▶ [Work instructions]: Starting at the line that contains "The width and height of the screenshot is (639, 426)." and ending at the final line of the entries below, write out each line exactly as it appears, but omit the pictures.

▶ [Stored data entries]:
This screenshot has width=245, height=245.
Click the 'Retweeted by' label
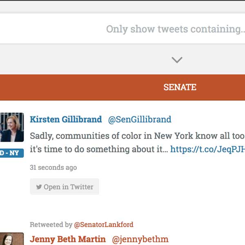[51, 225]
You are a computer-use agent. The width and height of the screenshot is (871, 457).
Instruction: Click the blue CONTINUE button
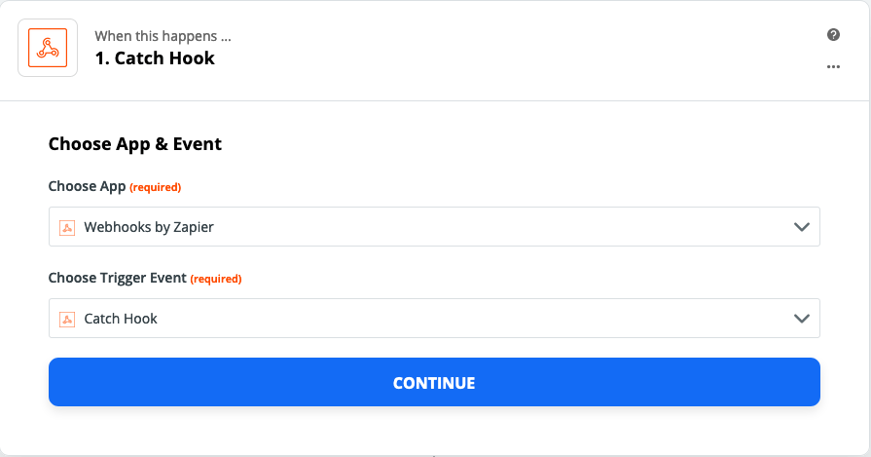click(x=434, y=382)
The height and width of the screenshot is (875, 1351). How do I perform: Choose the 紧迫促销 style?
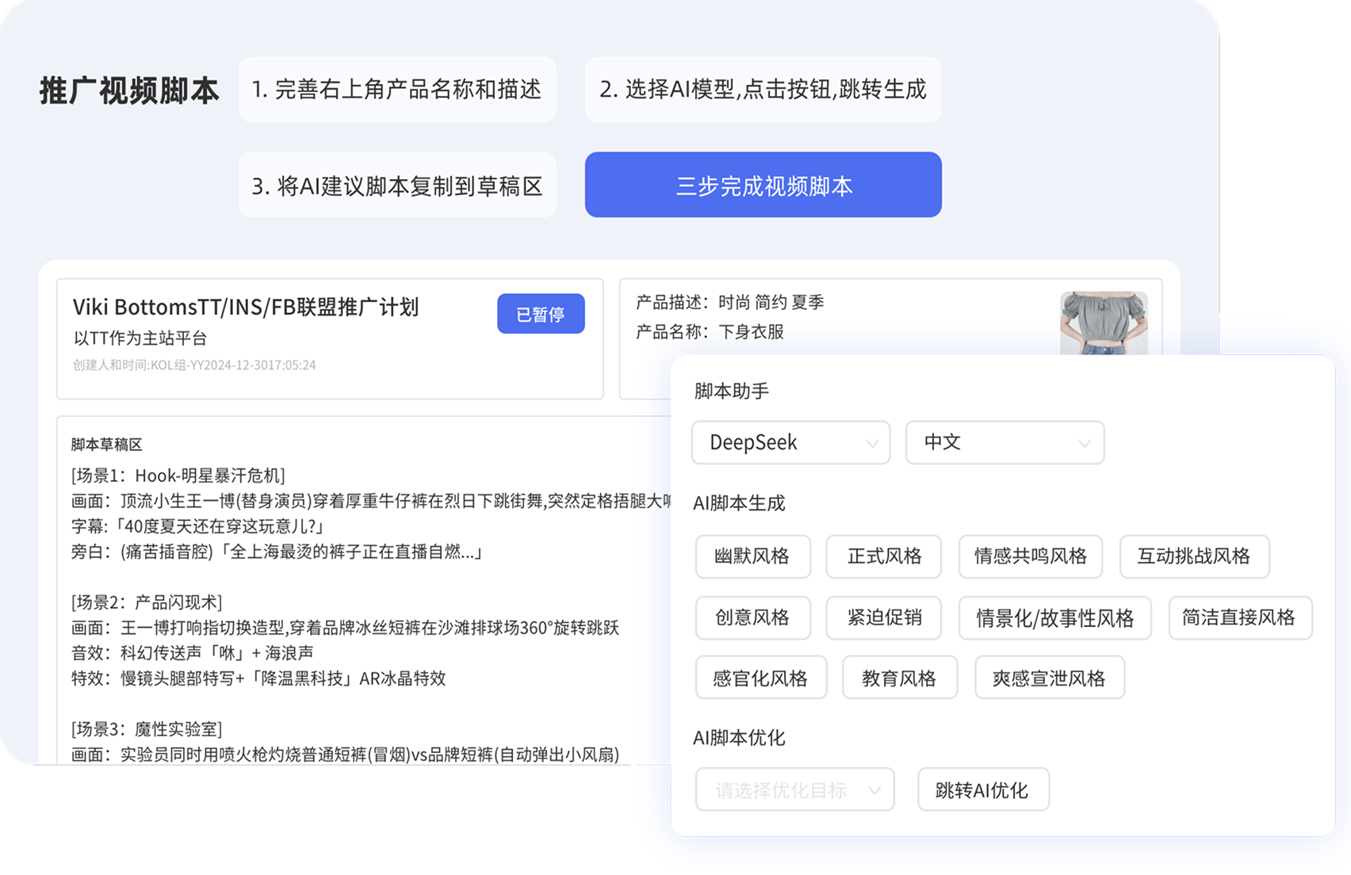(883, 617)
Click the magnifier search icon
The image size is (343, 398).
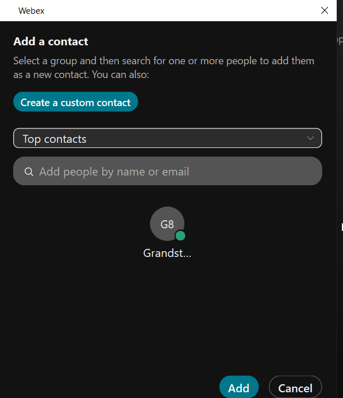[x=29, y=172]
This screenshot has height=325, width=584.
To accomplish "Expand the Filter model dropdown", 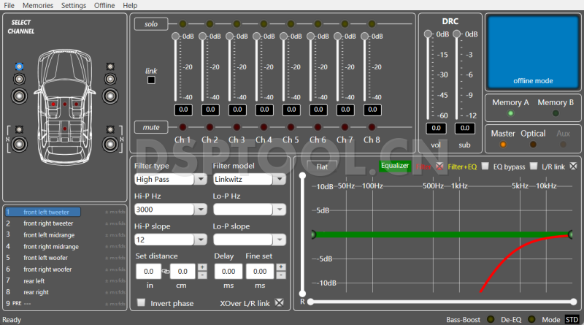I will coord(248,179).
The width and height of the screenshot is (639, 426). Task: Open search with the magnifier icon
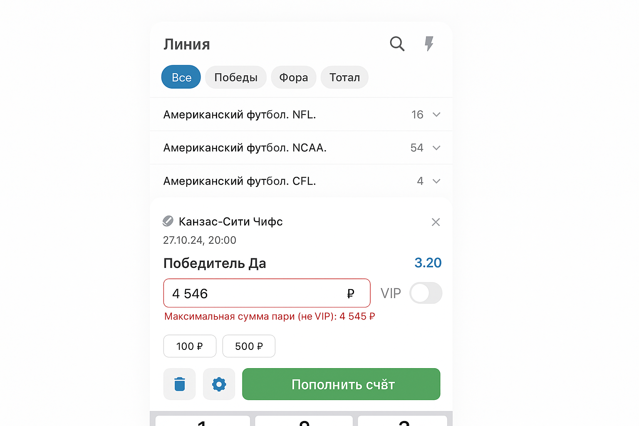pyautogui.click(x=397, y=44)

▶ [Task result]:
The width and height of the screenshot is (639, 426). Task: Open search with the magnifier icon
pyautogui.click(x=397, y=44)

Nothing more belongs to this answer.